6
votes

I used gensim fit a doc2vec model, with tagged document (length>10) as training data. The target is to get doc vectors of all training docs, but only 10 vectors can be found in model.docvecs.

The example of training data (length>10)

docs = ['This is a sentence', 'This is another sentence', ....]

with some pre-treatment

doc_=[d.strip().split(" ") for d in doc]
doc_tagged = []
for i in range(len(doc_)):
  tagd = TaggedDocument(doc_[i],str(i))
  doc_tagged.append(tagd)

tagged docs

TaggedDocument(words=array(['a', 'b', 'c', ..., ],
  dtype='<U32'), tags='117')

fit a doc2vec model

model = Doc2Vec(min_count=1, window=10, size=100, sample=1e-4, negative=5, workers=8)
model.build_vocab(doc_tagged)
model.train(doc_tagged, total_examples= model.corpus_count, epochs= model.iter)

then i get the final model

len(model.docvecs)

the result is 10...

I tried other datasets (length>100, 1000) and got same result of len(model.docvecs). So, my question is: How to use model.docvecs to get full vectors? (without using model.infer_vector) Is model.docvecs designed to provide all training docvecs?

1

1 Answers

11
votes

The bug is in this line:

tagd = TaggedDocument(doc[i],str(i))

Gensim's TaggedDocument accepts a sequence of tags as a second argument. When you pass a string '123', it's turned into ['1', '2', '3'], because it's treated as a sequence. As a result, all of the documents are tagged with just 10 tags ['0', ..., '9'], in various combinations.

Another issue: you're defining doc_ and never actually using it, so your documents will be split incorrectly as well.

Here's the proper solution:

docs = [doc.strip().split(' ') for doc in docs]
tagged_docs = [doc2vec.TaggedDocument(doc, [str(i)]) for i, doc in enumerate(docs)]

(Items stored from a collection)
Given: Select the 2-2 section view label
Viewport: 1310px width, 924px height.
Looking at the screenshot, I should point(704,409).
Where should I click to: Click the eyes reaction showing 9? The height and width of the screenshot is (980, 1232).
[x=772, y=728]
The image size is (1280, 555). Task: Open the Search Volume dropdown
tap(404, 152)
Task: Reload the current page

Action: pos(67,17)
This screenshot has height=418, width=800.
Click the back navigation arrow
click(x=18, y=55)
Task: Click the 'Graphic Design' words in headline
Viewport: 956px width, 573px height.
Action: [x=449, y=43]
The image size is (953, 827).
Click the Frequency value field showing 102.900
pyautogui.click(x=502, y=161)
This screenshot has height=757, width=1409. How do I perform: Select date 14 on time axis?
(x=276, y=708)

To-do list:
**a)** According to the gensim thread, what does TaggedDocument accept as its second argument?
**b)** Rewrite the gensim thread between "then i get the" and "all training docvecs?", inclusive, with "datasets" replaced by "corpora".
This data has no connection to the gensim thread.

Outputs:
**a)** A sequence of tags.

**b)**
then i get the final model

len(model.docvecs)

the result is 10...

I tried other corpora (length>100, 1000) and got same result of len(model.docvecs). So, my question is: How to use model.docvecs to get full vectors? (without using model.infer_vector) Is model.docvecs designed to provide all training docvecs?